Secondly, your lighting is off in both pictures. In the first picture, the product fades too much to the dark (including the company name). In the second picture, you have odd highlights and reflections, one can hardly see or read the company name, and the shadows on the background are rather distracting.

When shooting products as such, make sure that the company / brand name / logo is always visible and get rid of distracting elements, including distracting shadows, distracting highlights, and distracting reflections.
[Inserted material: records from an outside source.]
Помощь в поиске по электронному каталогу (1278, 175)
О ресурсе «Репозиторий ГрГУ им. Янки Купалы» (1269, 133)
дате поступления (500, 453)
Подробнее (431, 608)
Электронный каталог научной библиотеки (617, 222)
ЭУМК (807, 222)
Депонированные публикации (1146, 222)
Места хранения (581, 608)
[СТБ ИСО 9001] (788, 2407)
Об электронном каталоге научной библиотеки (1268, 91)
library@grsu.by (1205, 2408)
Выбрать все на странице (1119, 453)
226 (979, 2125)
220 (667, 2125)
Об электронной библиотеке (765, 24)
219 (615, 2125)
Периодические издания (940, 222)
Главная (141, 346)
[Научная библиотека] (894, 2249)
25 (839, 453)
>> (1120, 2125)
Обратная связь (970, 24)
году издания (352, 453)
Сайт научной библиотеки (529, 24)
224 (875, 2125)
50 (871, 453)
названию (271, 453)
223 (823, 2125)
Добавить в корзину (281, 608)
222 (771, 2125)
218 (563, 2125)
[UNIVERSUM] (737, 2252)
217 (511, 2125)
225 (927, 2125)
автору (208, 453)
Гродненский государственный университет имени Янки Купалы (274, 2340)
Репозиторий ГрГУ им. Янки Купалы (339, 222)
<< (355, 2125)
Hope that helps, and if you have any questions, feel free to email me.

Sven


----------



## boogschd (Mar 26, 2009)

it looks like a helmet/mask/headgear - whatever its called

used by welders


----------



## dxqcanada (Mar 26, 2009)

Wielding mask ?

Lighting is wrong. Need more even soft diffused light.


----------



## JonathanBlu (Mar 26, 2009)

thanks for the feedback fellows, and yes it is a welding helmet... didn't even think to mention that, i see them all day long just figured people would know what they were...  but thats ok...
seriously though im just completely disappointed with how these came out im thinkin ill just scrap them and try again...


----------



## twozero (Mar 26, 2009)

the first one's DOF is way to shallow. and the crop is pretty awkward.

the second could probably be saved with some decent PPing but really it needs to be wider. the gloves' fingers shouldn't be cut off (or they should be more) and the helmet could use some more cushion.

just my .02


----------